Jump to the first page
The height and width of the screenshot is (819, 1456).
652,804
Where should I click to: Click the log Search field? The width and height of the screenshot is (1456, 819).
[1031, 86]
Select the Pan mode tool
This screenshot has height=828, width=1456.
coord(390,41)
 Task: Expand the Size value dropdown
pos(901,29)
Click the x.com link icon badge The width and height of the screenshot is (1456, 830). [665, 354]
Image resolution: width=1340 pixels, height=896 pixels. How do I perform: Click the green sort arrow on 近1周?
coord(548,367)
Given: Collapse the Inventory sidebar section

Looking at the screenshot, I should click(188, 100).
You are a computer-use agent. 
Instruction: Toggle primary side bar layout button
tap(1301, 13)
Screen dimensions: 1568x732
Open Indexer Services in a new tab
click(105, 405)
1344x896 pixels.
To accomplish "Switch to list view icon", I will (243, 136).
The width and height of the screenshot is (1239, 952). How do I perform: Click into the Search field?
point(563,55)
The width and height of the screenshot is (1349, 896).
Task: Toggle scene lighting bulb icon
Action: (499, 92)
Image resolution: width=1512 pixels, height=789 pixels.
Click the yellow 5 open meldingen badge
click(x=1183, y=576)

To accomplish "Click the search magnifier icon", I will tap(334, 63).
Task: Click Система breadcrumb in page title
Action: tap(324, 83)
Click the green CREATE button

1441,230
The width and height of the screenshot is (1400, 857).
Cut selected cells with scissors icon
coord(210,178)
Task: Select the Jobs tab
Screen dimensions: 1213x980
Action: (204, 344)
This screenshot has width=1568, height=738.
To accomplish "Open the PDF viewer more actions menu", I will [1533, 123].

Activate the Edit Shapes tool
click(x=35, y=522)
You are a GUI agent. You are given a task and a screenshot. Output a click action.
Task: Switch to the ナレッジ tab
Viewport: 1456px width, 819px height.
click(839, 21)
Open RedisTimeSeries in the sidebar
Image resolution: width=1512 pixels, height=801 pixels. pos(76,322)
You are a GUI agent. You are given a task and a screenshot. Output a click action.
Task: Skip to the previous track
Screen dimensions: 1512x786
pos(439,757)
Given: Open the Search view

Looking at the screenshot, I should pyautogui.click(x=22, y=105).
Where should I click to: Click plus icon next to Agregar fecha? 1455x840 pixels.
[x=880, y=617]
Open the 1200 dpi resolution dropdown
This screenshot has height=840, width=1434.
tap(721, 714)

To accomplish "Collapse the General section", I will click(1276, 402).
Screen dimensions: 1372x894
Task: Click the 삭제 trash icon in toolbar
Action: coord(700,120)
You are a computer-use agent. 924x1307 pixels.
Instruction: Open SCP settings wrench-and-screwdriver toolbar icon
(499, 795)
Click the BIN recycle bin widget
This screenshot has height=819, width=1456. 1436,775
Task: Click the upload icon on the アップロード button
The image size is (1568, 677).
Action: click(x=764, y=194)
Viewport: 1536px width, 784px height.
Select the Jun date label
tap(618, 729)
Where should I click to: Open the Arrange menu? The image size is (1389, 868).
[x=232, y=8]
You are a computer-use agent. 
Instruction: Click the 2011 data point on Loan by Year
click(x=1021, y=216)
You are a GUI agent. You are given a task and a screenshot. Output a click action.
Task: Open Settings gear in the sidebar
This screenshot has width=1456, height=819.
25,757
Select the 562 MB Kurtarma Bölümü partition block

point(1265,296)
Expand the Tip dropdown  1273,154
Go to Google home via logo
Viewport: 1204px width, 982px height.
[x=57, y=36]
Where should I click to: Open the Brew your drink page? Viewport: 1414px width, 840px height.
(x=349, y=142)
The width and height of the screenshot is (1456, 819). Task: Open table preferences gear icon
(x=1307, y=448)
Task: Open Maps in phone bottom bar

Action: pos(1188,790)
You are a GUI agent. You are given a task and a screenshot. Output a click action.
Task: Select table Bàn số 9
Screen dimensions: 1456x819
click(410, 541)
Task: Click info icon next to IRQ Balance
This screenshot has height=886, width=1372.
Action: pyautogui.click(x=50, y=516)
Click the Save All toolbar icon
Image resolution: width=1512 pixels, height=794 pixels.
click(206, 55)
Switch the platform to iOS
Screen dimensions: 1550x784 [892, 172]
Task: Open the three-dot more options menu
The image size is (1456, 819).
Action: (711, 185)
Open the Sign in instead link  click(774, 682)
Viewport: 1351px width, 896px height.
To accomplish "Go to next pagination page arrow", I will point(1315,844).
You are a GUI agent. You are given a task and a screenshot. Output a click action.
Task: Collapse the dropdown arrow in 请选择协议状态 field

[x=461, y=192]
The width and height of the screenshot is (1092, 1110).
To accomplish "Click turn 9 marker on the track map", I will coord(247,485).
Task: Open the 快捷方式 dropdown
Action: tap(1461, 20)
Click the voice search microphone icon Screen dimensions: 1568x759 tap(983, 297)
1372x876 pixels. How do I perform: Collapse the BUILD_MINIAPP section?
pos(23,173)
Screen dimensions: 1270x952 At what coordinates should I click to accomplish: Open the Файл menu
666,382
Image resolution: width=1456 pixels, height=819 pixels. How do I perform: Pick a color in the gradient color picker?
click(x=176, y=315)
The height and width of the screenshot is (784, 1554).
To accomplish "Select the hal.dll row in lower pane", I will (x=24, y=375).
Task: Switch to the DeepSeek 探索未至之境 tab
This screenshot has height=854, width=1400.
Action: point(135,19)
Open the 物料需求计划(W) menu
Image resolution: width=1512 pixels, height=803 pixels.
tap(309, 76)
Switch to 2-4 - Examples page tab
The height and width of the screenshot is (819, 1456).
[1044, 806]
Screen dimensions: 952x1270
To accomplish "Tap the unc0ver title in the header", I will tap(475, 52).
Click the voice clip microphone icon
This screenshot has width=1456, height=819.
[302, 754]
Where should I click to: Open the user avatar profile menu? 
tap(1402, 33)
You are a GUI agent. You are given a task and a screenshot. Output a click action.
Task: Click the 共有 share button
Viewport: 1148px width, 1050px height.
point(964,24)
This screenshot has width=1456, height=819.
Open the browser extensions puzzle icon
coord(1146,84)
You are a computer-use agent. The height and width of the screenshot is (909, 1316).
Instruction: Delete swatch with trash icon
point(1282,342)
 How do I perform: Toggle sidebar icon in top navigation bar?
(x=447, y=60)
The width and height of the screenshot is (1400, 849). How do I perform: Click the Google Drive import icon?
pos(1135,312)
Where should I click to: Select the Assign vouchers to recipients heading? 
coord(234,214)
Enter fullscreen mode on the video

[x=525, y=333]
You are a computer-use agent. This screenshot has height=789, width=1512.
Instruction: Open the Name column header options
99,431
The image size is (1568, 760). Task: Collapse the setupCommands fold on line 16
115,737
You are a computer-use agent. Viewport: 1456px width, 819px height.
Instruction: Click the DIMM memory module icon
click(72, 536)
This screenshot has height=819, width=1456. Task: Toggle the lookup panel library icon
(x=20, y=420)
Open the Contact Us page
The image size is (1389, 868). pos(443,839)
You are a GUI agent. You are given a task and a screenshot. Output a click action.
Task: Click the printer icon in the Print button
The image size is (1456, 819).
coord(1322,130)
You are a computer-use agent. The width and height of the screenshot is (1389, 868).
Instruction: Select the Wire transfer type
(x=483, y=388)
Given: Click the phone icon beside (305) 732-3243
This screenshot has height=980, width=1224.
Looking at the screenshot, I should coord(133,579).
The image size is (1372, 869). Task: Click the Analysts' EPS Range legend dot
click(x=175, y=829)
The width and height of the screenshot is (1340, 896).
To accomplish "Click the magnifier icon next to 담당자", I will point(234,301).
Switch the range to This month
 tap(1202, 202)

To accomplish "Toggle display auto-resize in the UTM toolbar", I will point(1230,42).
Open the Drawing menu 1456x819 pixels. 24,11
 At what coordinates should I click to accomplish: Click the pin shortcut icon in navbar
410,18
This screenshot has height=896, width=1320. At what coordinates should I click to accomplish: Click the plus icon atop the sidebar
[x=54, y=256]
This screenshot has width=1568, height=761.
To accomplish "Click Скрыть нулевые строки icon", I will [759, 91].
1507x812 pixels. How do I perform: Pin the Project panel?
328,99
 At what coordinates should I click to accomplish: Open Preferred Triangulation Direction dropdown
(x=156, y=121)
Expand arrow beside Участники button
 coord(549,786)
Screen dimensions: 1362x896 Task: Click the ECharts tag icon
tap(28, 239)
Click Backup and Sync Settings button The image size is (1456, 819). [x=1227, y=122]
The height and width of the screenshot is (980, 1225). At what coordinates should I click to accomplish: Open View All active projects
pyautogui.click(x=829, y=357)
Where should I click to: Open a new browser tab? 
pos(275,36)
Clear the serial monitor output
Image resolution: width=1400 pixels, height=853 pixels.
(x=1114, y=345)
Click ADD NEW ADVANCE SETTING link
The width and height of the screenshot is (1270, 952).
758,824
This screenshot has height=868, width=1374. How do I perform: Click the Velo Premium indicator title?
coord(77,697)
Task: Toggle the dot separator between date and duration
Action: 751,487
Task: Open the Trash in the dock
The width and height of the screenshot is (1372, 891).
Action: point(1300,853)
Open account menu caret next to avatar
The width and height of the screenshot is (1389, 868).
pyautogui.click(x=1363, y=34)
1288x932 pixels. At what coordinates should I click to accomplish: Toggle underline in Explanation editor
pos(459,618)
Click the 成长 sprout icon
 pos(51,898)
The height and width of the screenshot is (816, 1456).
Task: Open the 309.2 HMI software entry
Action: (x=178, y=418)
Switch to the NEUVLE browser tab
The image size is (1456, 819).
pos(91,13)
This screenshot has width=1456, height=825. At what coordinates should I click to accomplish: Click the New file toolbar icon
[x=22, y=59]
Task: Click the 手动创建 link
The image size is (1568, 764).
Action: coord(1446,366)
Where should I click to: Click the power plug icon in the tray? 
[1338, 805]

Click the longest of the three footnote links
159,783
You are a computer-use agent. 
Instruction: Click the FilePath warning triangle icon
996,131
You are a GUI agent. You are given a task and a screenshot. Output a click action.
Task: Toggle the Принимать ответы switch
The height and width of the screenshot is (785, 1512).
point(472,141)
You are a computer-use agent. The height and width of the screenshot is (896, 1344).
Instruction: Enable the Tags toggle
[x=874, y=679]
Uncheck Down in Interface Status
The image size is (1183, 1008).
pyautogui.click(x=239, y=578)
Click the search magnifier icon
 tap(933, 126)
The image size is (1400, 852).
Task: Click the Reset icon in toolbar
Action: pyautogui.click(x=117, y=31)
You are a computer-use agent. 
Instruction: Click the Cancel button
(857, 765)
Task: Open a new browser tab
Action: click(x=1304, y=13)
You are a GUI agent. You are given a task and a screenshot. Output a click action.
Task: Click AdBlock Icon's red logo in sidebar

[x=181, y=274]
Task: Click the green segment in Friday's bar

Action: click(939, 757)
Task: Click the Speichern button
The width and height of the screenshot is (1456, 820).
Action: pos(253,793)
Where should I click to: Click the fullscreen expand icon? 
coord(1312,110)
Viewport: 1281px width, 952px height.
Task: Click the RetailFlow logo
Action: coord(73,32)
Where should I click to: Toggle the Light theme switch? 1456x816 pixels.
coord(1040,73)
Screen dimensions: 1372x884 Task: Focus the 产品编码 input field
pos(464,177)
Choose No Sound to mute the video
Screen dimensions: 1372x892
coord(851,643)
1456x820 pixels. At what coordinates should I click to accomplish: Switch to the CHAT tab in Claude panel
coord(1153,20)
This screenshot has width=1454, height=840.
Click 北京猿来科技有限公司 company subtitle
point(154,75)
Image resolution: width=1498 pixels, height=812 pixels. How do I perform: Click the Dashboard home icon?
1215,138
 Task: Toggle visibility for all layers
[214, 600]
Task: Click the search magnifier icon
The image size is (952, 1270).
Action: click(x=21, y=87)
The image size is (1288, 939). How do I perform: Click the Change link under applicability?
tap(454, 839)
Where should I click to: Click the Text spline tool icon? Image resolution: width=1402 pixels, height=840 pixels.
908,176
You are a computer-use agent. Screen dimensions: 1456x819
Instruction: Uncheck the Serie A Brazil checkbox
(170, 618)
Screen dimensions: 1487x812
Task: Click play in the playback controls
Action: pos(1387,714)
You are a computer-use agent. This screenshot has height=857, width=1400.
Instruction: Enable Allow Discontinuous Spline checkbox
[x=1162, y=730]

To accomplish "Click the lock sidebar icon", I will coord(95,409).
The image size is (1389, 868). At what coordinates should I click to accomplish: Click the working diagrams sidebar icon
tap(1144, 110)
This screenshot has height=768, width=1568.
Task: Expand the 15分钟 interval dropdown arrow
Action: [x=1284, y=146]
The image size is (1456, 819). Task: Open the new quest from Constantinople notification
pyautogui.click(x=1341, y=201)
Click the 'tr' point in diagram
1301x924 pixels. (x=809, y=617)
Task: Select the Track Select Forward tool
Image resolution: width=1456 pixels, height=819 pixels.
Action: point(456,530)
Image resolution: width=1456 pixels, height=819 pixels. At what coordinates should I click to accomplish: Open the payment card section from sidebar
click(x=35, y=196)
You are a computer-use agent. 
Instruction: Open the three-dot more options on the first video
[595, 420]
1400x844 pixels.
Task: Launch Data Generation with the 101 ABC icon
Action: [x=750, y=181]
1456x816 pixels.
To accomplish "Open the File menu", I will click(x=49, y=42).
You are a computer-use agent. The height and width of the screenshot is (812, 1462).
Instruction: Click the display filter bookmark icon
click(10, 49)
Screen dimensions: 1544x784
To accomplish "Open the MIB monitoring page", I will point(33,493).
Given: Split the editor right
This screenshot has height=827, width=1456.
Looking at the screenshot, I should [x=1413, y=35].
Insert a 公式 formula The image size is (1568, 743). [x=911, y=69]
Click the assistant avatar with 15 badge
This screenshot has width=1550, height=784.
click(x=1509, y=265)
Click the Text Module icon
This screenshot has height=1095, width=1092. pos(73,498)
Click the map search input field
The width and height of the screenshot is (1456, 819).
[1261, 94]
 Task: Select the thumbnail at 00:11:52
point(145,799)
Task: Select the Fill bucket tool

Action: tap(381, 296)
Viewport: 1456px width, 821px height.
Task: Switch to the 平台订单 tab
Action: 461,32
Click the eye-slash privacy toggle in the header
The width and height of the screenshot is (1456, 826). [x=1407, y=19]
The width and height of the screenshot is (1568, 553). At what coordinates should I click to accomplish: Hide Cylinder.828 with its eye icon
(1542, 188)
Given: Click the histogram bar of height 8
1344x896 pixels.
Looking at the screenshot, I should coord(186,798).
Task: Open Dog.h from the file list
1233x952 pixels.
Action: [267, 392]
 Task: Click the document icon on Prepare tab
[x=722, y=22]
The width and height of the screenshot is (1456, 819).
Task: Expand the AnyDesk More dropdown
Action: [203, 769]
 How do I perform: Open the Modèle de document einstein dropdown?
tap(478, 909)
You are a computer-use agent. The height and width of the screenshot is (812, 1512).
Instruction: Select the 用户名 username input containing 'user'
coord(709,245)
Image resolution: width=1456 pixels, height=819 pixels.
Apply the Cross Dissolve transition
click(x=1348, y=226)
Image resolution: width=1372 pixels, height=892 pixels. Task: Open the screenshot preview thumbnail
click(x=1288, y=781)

Work task: Please make an exact copy of the lines above from the line with "Open the Drawing menu 1456x819 pixels. 24,11" through the line with "Task: Open the Trash in the dock", both ends included.

Answer:
Open the Drawing menu 1456x819 pixels. 24,11
 At what coordinates should I click to accomplish: Click the pin shortcut icon in navbar
410,18
This screenshot has height=896, width=1320. At what coordinates should I click to accomplish: Click the plus icon atop the sidebar
[x=54, y=256]
This screenshot has width=1568, height=761.
To accomplish "Click Скрыть нулевые строки icon", I will [759, 91].
1507x812 pixels. How do I perform: Pin the Project panel?
328,99
 At what coordinates should I click to accomplish: Open Preferred Triangulation Direction dropdown
(x=156, y=121)
Expand arrow beside Участники button
 coord(549,786)
Screen dimensions: 1362x896 Task: Click the ECharts tag icon
tap(28, 239)
Click Backup and Sync Settings button The image size is (1456, 819). [x=1227, y=122]
The height and width of the screenshot is (980, 1225). At what coordinates should I click to accomplish: Open View All active projects
pyautogui.click(x=829, y=357)
Where should I click to: Open a new browser tab? 
pos(275,36)
Clear the serial monitor output
Image resolution: width=1400 pixels, height=853 pixels.
(x=1114, y=345)
Click ADD NEW ADVANCE SETTING link
The width and height of the screenshot is (1270, 952).
758,824
This screenshot has height=868, width=1374. How do I perform: Click the Velo Premium indicator title?
coord(77,697)
Task: Toggle the dot separator between date and duration
Action: 751,487
Task: Open the Trash in the dock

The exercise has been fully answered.